## Try it
Output only the lines from the start of the entries through the line holding "Paladix (54, 2339)". Each line must match the original exactly.
╭─ Input records
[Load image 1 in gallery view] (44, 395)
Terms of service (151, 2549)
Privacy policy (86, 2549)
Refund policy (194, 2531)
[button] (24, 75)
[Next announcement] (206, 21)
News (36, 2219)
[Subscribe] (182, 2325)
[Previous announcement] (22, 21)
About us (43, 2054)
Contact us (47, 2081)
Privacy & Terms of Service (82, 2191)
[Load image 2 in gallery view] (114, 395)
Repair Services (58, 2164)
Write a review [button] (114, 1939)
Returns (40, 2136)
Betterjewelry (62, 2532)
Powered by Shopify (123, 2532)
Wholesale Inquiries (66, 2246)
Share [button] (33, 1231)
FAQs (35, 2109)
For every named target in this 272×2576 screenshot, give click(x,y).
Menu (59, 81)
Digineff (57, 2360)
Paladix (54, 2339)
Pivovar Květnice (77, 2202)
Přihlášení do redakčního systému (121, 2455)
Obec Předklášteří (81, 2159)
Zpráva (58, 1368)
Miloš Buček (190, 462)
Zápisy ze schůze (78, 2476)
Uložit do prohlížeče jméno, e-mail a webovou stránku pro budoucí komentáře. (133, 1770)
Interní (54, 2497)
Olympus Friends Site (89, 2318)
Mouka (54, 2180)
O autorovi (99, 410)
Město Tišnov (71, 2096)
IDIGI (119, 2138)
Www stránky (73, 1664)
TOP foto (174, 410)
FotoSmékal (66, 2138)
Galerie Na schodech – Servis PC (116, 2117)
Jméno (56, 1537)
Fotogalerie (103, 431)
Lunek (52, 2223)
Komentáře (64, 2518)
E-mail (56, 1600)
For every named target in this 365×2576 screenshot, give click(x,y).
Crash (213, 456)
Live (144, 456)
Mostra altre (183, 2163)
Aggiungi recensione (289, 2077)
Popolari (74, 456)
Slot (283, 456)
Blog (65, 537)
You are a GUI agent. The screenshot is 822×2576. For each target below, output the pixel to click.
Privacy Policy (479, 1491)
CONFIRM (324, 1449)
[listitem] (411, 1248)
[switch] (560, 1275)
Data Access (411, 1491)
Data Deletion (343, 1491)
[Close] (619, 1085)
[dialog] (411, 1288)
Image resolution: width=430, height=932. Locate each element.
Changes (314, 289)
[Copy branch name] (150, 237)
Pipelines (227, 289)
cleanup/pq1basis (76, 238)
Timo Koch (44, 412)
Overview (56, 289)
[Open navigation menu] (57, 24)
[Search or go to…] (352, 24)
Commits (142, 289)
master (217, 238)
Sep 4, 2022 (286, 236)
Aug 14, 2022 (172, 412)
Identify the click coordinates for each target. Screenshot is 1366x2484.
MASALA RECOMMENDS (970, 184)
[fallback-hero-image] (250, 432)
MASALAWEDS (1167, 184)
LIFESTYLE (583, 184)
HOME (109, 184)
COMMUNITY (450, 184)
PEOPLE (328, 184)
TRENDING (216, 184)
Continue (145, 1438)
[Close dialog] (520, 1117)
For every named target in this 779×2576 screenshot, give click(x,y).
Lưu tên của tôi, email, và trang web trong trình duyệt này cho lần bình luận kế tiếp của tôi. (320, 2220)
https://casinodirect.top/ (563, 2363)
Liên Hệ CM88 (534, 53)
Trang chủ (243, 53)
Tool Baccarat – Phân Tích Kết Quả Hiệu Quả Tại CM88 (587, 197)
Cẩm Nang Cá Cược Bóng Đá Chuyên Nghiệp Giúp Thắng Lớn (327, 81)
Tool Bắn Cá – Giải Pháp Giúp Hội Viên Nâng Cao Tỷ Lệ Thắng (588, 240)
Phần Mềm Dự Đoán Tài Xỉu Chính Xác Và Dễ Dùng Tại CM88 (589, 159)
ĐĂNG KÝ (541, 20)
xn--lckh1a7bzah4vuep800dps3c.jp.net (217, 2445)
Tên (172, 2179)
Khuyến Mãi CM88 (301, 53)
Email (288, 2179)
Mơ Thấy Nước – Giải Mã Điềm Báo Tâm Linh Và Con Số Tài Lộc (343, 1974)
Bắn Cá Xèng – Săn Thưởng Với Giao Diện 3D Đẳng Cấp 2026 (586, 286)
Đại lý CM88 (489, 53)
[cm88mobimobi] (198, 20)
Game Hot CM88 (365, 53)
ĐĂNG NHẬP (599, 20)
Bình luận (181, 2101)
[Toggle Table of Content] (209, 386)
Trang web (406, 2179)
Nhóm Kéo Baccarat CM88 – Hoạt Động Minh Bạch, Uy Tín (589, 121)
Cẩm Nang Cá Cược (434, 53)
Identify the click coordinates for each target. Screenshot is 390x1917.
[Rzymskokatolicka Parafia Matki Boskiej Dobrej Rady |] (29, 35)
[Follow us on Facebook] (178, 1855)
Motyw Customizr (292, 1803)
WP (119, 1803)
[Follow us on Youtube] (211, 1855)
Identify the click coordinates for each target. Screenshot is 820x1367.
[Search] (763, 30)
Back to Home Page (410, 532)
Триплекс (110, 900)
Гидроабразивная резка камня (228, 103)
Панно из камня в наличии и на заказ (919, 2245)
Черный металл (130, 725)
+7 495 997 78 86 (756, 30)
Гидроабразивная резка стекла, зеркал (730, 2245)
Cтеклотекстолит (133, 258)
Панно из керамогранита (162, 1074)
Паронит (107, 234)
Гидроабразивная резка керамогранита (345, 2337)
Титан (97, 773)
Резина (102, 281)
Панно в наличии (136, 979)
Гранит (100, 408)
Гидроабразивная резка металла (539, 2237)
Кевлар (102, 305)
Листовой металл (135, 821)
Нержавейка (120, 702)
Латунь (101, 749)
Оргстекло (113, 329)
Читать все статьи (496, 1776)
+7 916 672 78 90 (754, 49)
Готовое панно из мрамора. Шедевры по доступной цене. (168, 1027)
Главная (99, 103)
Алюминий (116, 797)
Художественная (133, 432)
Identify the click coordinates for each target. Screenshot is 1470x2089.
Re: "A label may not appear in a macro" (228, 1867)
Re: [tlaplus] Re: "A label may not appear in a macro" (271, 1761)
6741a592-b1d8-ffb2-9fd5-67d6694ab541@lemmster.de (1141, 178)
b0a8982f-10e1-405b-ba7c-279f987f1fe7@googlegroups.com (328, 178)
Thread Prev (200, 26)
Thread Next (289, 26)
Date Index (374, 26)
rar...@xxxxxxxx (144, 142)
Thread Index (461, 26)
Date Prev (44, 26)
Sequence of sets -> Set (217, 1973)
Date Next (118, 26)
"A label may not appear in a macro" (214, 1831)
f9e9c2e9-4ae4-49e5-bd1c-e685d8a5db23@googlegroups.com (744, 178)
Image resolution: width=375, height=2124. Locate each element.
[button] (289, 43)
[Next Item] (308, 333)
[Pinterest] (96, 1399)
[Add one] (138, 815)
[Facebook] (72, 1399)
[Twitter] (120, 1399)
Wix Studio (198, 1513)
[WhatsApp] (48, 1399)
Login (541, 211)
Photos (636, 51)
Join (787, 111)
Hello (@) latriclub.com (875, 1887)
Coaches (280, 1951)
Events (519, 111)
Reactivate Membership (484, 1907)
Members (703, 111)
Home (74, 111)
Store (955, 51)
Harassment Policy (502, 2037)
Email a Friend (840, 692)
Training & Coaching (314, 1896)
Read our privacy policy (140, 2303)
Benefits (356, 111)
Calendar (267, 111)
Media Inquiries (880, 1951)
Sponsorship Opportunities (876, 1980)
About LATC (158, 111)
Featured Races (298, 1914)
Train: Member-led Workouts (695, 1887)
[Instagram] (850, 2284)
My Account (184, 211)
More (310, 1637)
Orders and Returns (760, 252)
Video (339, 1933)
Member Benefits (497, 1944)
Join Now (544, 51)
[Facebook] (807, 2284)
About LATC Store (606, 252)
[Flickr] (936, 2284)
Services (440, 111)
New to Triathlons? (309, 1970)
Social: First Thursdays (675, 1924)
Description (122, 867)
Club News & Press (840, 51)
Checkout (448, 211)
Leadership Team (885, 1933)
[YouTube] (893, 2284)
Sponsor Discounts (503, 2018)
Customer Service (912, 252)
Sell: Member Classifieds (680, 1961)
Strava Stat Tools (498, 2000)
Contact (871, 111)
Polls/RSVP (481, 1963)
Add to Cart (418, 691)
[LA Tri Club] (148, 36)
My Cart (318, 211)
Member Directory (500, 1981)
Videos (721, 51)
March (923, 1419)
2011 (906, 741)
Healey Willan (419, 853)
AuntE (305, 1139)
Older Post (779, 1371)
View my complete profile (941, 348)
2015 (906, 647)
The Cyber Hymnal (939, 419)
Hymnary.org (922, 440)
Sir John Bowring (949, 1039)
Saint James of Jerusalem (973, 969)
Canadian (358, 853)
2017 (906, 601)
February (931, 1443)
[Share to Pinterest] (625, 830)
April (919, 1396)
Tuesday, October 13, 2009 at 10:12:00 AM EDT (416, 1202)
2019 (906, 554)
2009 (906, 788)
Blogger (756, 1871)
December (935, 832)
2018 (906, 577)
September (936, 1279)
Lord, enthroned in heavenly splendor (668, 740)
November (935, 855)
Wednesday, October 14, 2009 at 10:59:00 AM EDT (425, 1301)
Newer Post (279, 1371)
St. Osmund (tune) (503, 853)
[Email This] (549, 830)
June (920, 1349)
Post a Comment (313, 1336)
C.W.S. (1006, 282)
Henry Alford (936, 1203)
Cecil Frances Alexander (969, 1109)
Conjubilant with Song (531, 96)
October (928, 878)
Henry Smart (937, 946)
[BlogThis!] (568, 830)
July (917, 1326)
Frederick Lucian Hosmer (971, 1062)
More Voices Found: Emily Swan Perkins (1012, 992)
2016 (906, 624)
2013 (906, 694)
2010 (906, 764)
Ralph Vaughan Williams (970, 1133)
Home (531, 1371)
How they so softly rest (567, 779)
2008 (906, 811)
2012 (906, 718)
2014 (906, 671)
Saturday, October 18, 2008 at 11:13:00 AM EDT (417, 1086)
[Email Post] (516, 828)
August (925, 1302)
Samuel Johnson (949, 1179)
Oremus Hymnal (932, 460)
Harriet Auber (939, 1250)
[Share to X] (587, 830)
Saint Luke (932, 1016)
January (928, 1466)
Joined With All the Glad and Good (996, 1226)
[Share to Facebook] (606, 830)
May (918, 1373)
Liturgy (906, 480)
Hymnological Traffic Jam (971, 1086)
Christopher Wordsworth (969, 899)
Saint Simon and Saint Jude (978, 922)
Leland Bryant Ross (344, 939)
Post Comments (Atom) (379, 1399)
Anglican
╰─
## Result of this exercise
[Load image 1 in gallery view] (44, 395)
Terms of service (151, 2549)
Privacy policy (86, 2549)
Refund policy (194, 2531)
[button] (24, 75)
[Next announcement] (206, 21)
News (36, 2219)
[Subscribe] (182, 2325)
[Previous announcement] (22, 21)
About us (43, 2054)
Contact us (47, 2081)
Privacy & Terms of Service (82, 2191)
[Load image 2 in gallery view] (114, 395)
Repair Services (58, 2164)
Write a review [button] (114, 1939)
Returns (40, 2136)
Betterjewelry (62, 2532)
Powered by Shopify (123, 2532)
Wholesale Inquiries (66, 2246)
Share [button] (33, 1231)
FAQs (35, 2109)
For every named target in this 272×2576 screenshot, give click(x,y).
Menu (59, 81)
Digineff (57, 2360)
Paladix (54, 2339)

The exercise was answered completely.